My girlfriend's cat had an abscess that I helped her cleaned out and the scab looked very similiar. 

Couple days ago my girlfriend decided to clean up the scab a little bit, giving it some hot compresses and giving her baths and cleaning it out with peroxide. Most of the scab came up but some was sticking pretty good so we just left it and decided to check out out tonight and clean it up some more. 

Well tonight we got all the scab off and there was this white stuff that I didn't know what was. I dont exactly remember it looking like this on her cat, the scab pretty much just peeled off on the cat. 

The white thing in my dogs wound is attached by a little piece of something and it does wiggle and appear to be somewhat loose when I was cleaning it out with water.

I'm taking her to the vet, I'm not to sure if this is just an abscess anymore.. I already have an appointment. I just want to know if this is just an abscess or not?! Is this something more serious then an abscess?

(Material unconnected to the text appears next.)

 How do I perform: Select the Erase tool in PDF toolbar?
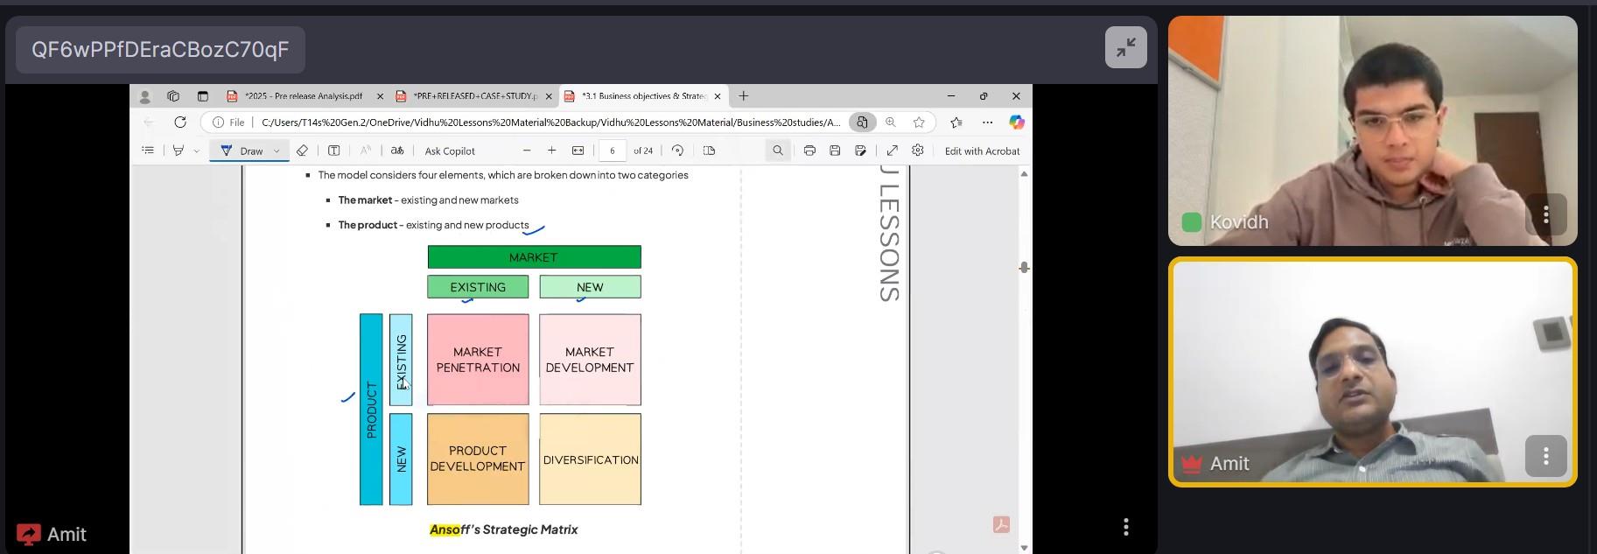tap(302, 151)
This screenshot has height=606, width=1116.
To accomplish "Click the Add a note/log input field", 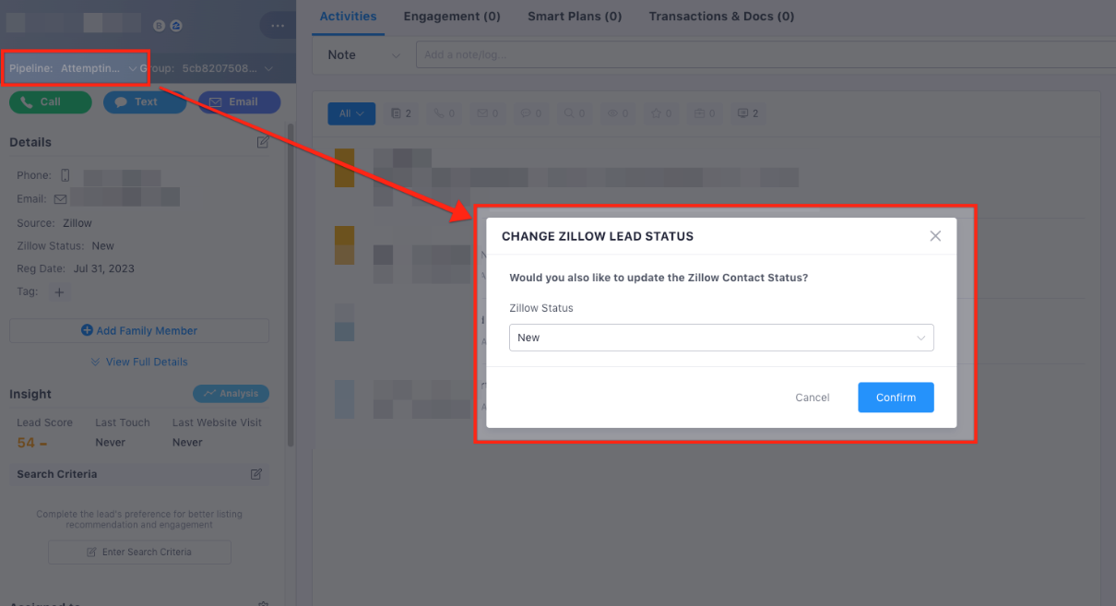I will coord(766,55).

She is not bothered at all by it, she doesn't really even try to lick it. Of course she doesn't like it being cleaned, but other then that she doesn't seem to be bothered, she eats normally and when we take her out of the tub she jets out grabs her bone and wants to play.


----------



## spotted nikes (Feb 7, 2008)

Ewww...I kinda wish you had a cheaper, poorer quality camera...yuk.

I'm kind of afraid to ask...but what did you mean about the white part "wiggling"?


Grossness aside, it doesn't look like an abcess to me, but maybe a tick bite that scabbed over. The white part looks like how a scab/part of the collection of white blood cells that has been saturated with water looks.

But a vet check is a good idea.


----------



## yappypappymom (Oct 22, 2009)

HOLY GUACAMOLE!!....please take your dog to the vet ASAP!! That wound looks awful, &..PAINFUL TOO!!


----------



## ptoot (Jun 28, 2009)

Ew!Let us know what the vet said!Poor pup, it looks sore. and itchy


----------



## ioreks_mom (Oct 1, 2008)

spotted nikes said:


> Ewww...I kinda wish you had a cheaper, poorer quality camera...yuk.


^^^^Yeah that!! 

Poor pup. I have no idea what it could be but I hope that it gets better soon.


----------